By Glory Msowoya, Mana:
Ministry of Natural Resources, Energy and Mining has developed a strategy guiding enforcement of a ban on thin plastics in the country.
In August 2019, the Supreme Court of Appeal ordered the government to implement the ban after an appeal by plastics’ industry players that they were not properly consulted on the implications of the ban and the harm it would cause to their businesses was thrown out.
Currently, thin plastics are available on the market and Malawians are using them despite the ban.
To enforce the ban, Director of Environmental Affairs, Taonga Mbale, said the government has drafted a strategy to ensure that the ban is more effective.
“The strategy intends to sensitise communities to the ban of thin plastics and use of environmentally friendly alternative products, strategise with other law enforcement agents on the enforcement of the ban and ensure that manufacturers, importers, distributors and consumers comply with the ban,” she said.
Mbale cited resource constraints, poor commitment from concerned partners and limited availability of alternative technologies as some of the major factors delaying full enforcement of the ban.
“Implementation of the environment management plastic regulations requires concerted efforts, commitment and participation of many stakeholders at national, district and community level.

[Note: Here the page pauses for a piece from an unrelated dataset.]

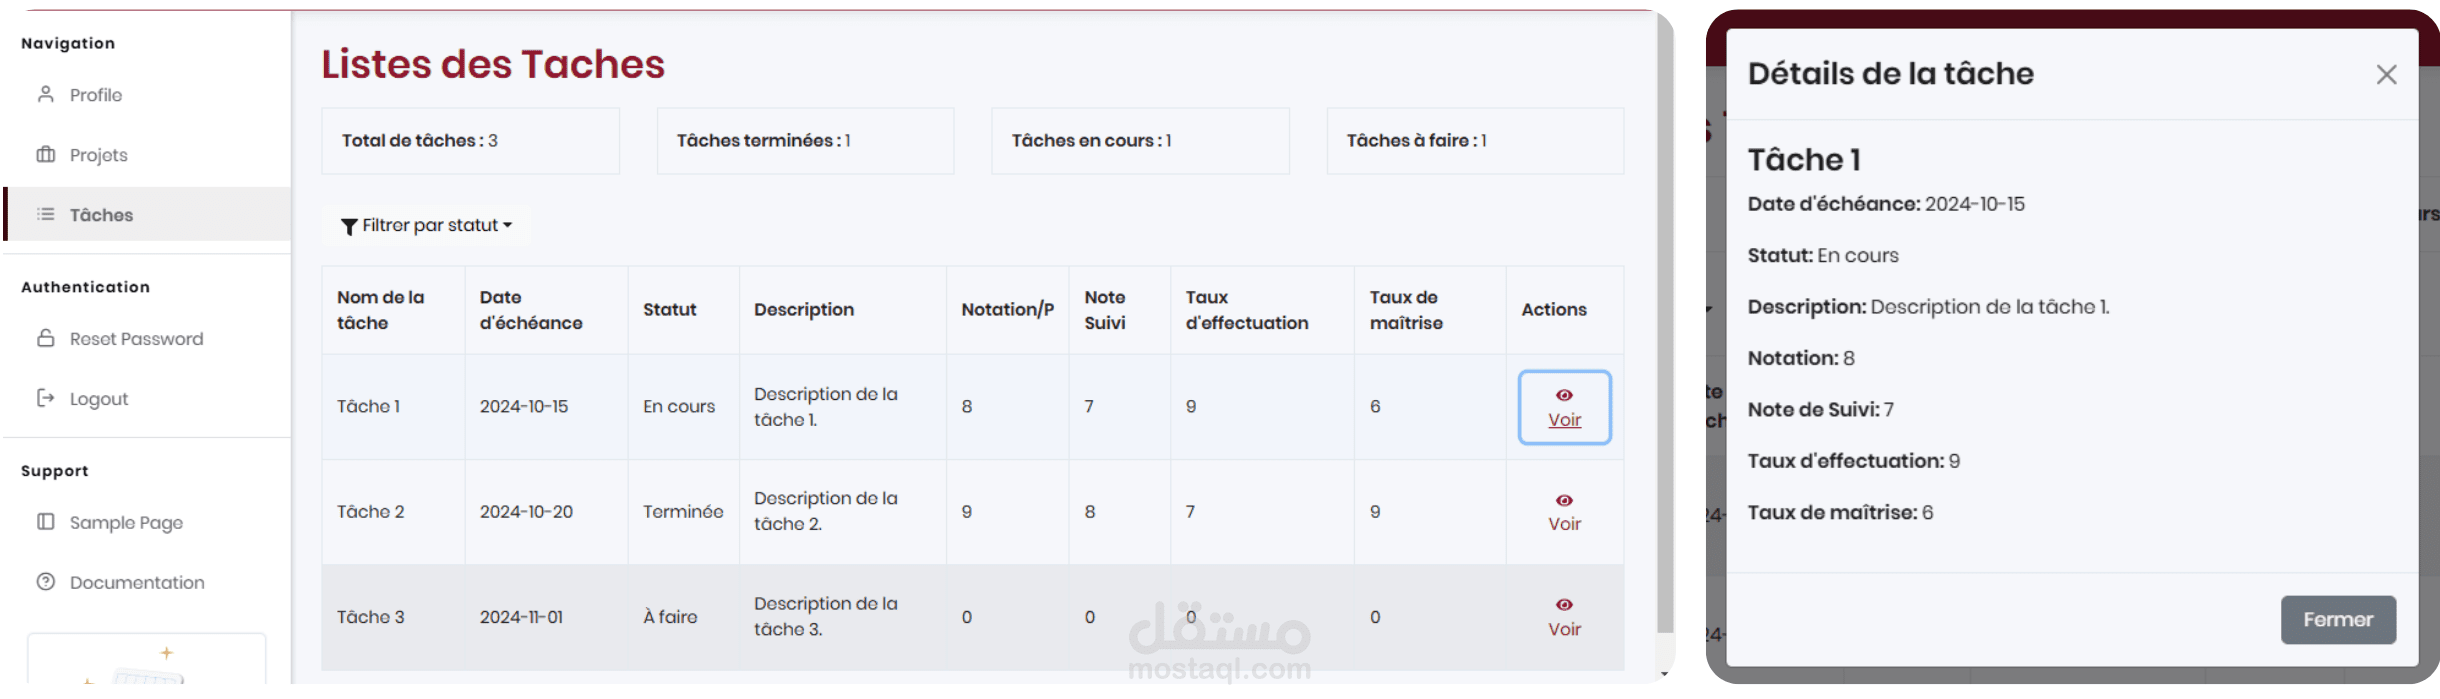Click the Tâches list icon
2440x699 pixels.
coord(46,214)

Mindset or behavioural change within the public is necessary,” she said.
Mbale said the department will buy additional monitoring equipment to measure thickness of plastic sheets during inspections.
“It has been a challenge to make a process of inspecting the market without necessary equipment and make a decision to confiscate plastic papers without measuring,” she said.
The government first announced the ban on manufacturing and usage of thin plastics in 2015 but the decision was challenged in court by some local plastic manufacturing companies.